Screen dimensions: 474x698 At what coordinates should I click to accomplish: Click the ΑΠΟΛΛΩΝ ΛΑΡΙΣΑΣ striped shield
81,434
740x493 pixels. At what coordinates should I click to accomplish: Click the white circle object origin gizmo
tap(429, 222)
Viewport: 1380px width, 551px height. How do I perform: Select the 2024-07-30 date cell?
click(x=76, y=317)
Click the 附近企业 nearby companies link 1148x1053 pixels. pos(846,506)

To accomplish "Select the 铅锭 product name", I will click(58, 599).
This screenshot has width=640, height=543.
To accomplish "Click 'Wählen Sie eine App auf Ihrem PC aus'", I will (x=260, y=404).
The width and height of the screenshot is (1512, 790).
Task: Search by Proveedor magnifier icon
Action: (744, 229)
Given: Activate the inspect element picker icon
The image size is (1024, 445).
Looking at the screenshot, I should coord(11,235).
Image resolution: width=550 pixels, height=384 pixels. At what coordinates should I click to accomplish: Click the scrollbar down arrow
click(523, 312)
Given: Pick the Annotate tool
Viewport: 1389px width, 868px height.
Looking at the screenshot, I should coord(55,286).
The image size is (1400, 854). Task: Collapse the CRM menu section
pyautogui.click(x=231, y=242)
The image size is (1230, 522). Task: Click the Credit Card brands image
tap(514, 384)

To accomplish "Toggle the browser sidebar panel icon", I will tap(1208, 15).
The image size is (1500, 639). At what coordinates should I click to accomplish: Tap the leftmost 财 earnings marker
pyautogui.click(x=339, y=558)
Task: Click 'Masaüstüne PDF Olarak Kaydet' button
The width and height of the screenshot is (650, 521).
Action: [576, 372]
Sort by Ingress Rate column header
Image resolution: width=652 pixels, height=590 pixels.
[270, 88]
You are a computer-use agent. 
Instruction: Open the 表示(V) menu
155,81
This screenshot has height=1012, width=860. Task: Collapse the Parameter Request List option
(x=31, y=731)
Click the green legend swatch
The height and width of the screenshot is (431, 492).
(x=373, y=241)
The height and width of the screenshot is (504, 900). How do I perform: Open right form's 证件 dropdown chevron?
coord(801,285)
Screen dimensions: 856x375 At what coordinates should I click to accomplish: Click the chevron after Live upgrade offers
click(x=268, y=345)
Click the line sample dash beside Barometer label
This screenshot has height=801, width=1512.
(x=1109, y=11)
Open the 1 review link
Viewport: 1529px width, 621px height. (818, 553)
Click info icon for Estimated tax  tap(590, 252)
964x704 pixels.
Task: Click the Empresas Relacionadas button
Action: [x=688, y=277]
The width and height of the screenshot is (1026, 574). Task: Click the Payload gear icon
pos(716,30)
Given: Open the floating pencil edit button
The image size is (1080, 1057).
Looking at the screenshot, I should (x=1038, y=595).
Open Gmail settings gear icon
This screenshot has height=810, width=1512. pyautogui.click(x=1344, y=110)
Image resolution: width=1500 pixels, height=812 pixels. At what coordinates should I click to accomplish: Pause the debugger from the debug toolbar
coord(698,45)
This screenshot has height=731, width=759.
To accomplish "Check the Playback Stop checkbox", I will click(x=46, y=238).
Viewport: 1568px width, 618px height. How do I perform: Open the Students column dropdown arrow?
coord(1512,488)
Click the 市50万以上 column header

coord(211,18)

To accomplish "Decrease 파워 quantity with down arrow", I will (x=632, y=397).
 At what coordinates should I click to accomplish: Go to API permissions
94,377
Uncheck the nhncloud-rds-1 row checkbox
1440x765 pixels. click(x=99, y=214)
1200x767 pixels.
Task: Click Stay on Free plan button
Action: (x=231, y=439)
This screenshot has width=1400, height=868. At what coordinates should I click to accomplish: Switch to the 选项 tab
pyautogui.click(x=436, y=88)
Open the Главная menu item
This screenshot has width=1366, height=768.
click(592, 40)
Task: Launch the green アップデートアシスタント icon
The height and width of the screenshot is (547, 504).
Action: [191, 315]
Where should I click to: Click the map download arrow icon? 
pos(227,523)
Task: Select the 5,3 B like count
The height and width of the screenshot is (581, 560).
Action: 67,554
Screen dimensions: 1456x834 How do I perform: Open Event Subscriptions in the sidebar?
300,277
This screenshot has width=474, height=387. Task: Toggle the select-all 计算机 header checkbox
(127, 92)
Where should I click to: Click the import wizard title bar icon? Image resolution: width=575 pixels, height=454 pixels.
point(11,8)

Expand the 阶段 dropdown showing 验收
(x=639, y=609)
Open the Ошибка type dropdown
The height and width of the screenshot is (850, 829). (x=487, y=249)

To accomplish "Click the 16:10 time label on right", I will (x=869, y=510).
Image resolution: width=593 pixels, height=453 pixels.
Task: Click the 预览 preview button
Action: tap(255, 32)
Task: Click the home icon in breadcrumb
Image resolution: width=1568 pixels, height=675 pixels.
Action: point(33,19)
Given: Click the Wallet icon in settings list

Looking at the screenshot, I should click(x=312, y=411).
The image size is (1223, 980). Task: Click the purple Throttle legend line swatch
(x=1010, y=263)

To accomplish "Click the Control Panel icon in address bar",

========

▸ Your assignment: Retype the material above in full, keeping every word as it stands.

▸ Expected answer:
Screen dimensions: 474x698 At what coordinates should I click to accomplish: Click the ΑΠΟΛΛΩΝ ΛΑΡΙΣΑΣ striped shield
81,434
740x493 pixels. At what coordinates should I click to accomplish: Click the white circle object origin gizmo
tap(429, 222)
Viewport: 1380px width, 551px height. How do I perform: Select the 2024-07-30 date cell?
click(x=76, y=317)
Click the 附近企业 nearby companies link 1148x1053 pixels. pos(846,506)

To accomplish "Select the 铅锭 product name", I will click(58, 599).
This screenshot has width=640, height=543.
To accomplish "Click 'Wählen Sie eine App auf Ihrem PC aus'", I will (x=260, y=404).
The width and height of the screenshot is (1512, 790).
Task: Search by Proveedor magnifier icon
Action: (744, 229)
Given: Activate the inspect element picker icon
The image size is (1024, 445).
Looking at the screenshot, I should coord(11,235).
Image resolution: width=550 pixels, height=384 pixels. At what coordinates should I click to accomplish: Click the scrollbar down arrow
click(523, 312)
Given: Pick the Annotate tool
Viewport: 1389px width, 868px height.
Looking at the screenshot, I should coord(55,286).
The image size is (1400, 854). Task: Collapse the CRM menu section
pyautogui.click(x=231, y=242)
The image size is (1230, 522). Task: Click the Credit Card brands image
tap(514, 384)

To accomplish "Toggle the browser sidebar panel icon", I will tap(1208, 15).
The image size is (1500, 639). At what coordinates should I click to accomplish: Tap the leftmost 财 earnings marker
pyautogui.click(x=339, y=558)
Task: Click 'Masaüstüne PDF Olarak Kaydet' button
The width and height of the screenshot is (650, 521).
Action: [576, 372]
Sort by Ingress Rate column header
Image resolution: width=652 pixels, height=590 pixels.
[270, 88]
You are a computer-use agent. 
Instruction: Open the 表示(V) menu
155,81
This screenshot has height=1012, width=860. Task: Collapse the Parameter Request List option
(x=31, y=731)
Click the green legend swatch
The height and width of the screenshot is (431, 492).
(x=373, y=241)
The height and width of the screenshot is (504, 900). How do I perform: Open right form's 证件 dropdown chevron?
coord(801,285)
Screen dimensions: 856x375 At what coordinates should I click to accomplish: Click the chevron after Live upgrade offers
click(x=268, y=345)
Click the line sample dash beside Barometer label
This screenshot has height=801, width=1512.
(x=1109, y=11)
Open the 1 review link
Viewport: 1529px width, 621px height. (818, 553)
Click info icon for Estimated tax  tap(590, 252)
964x704 pixels.
Task: Click the Empresas Relacionadas button
Action: [x=688, y=277]
The width and height of the screenshot is (1026, 574). Task: Click the Payload gear icon
pos(716,30)
Given: Open the floating pencil edit button
The image size is (1080, 1057).
Looking at the screenshot, I should (x=1038, y=595).
Open Gmail settings gear icon
This screenshot has height=810, width=1512. pyautogui.click(x=1344, y=110)
Image resolution: width=1500 pixels, height=812 pixels. At what coordinates should I click to accomplish: Pause the debugger from the debug toolbar
coord(698,45)
This screenshot has height=731, width=759.
To accomplish "Check the Playback Stop checkbox", I will click(x=46, y=238).
Viewport: 1568px width, 618px height. How do I perform: Open the Students column dropdown arrow?
coord(1512,488)
Click the 市50万以上 column header

coord(211,18)

To accomplish "Decrease 파워 quantity with down arrow", I will (x=632, y=397).
 At what coordinates should I click to accomplish: Go to API permissions
94,377
Uncheck the nhncloud-rds-1 row checkbox
1440x765 pixels. click(x=99, y=214)
1200x767 pixels.
Task: Click Stay on Free plan button
Action: (x=231, y=439)
This screenshot has width=1400, height=868. At what coordinates should I click to accomplish: Switch to the 选项 tab
pyautogui.click(x=436, y=88)
Open the Главная menu item
This screenshot has width=1366, height=768.
click(592, 40)
Task: Launch the green アップデートアシスタント icon
The height and width of the screenshot is (547, 504).
Action: [191, 315]
Where should I click to: Click the map download arrow icon? 
pos(227,523)
Task: Select the 5,3 B like count
The height and width of the screenshot is (581, 560).
Action: 67,554
Screen dimensions: 1456x834 How do I perform: Open Event Subscriptions in the sidebar?
300,277
This screenshot has width=474, height=387. Task: Toggle the select-all 计算机 header checkbox
(127, 92)
Where should I click to: Click the import wizard title bar icon? Image resolution: width=575 pixels, height=454 pixels.
point(11,8)

Expand the 阶段 dropdown showing 验收
(x=639, y=609)
Open the Ошибка type dropdown
The height and width of the screenshot is (850, 829). (x=487, y=249)

To accomplish "Click the 16:10 time label on right", I will (x=869, y=510).
Image resolution: width=593 pixels, height=453 pixels.
Task: Click the 预览 preview button
Action: tap(255, 32)
Task: Click the home icon in breadcrumb
Image resolution: width=1568 pixels, height=675 pixels.
Action: point(33,19)
Given: Click the Wallet icon in settings list

Looking at the screenshot, I should click(x=312, y=411).
The image size is (1223, 980). Task: Click the purple Throttle legend line swatch
(x=1010, y=263)

To accomplish "Click the Control Panel icon in address bar",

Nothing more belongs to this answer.